Oxygen, animals and aquatic bioturbation: an updated account

12 Apr 2018

The modern biosphere owes its idiosyncratic expression to the activities of oxygen metabolizing organisms, especially animals and eukaryotes (Butterfield, 2011). And with a permanently oxygenated atmosphere established during the ~2.4 Ga Great Oxidation Event (GOE), the stage was set for their early evolutionary debut. Curiously, however, eukaryotic organisms do not appear in the fossil record for another ~800 million years, and animals for another billion years beyond that (Butterfield, 2015a).
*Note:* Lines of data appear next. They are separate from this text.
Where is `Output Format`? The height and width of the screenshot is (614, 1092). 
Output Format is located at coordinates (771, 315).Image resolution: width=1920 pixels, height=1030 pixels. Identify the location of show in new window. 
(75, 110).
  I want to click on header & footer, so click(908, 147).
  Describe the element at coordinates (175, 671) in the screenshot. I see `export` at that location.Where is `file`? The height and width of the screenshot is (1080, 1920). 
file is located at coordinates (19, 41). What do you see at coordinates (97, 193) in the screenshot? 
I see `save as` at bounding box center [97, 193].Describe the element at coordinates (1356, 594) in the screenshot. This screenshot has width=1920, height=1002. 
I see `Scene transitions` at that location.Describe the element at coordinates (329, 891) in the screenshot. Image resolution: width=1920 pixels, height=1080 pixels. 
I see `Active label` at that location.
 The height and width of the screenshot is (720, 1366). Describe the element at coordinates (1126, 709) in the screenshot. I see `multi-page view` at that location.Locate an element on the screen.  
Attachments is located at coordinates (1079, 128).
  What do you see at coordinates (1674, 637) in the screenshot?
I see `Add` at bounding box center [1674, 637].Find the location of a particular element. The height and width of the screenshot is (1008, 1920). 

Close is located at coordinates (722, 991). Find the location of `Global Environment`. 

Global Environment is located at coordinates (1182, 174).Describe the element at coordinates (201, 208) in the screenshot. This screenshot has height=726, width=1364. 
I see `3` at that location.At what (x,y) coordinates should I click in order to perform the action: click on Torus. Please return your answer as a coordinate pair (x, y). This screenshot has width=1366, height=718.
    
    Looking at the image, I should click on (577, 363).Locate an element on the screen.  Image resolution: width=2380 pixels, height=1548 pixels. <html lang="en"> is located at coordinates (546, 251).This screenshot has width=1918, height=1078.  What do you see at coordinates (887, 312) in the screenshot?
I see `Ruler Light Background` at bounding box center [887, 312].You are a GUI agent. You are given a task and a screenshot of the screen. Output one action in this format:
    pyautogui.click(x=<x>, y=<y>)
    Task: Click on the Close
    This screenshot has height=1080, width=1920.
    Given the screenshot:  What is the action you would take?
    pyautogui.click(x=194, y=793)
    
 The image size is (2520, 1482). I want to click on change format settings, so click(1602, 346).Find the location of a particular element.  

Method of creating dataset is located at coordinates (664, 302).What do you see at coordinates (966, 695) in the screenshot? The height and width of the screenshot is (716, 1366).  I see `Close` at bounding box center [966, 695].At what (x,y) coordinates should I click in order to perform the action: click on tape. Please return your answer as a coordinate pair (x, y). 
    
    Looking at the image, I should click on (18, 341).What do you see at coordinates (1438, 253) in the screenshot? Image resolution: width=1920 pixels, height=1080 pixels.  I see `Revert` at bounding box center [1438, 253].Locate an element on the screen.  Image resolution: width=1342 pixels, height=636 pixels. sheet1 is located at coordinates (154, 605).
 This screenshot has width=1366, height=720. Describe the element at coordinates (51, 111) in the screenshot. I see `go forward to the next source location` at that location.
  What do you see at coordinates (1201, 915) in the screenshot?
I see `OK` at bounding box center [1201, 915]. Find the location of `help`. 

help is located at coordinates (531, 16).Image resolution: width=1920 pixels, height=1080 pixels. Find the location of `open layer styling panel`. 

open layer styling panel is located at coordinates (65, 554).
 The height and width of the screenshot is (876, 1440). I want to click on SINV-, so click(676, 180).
Since oxygen availability determines the activity of aerobic organisms, there is a longstanding view that, although free oxygen was certainly present through these extended intervals, it remained persistently below levels necessary to support multicellular animals (Nursall, 1959) – or if not animals per se, at least organ-grade bilaterians (Planavsky et al., 2014) – or if not bilaterians per se, at least the large carnivorous bilaterians capable of driving a major evolutionary radiation like the Cambrian explosion (Sperling et al., 2013). Such ‘permissive environment’ causality provides an intuitively satisfying explanation for the delayed arrival of Phanerozoic-style ecosystems, and is supported empirically by geochemical evidence for the expanding oxygenation of mid-late Neoproterozoic oceans (Och & Shields-Zhou, 2012; Cole et al. 2016; Hardisty et al. 2017).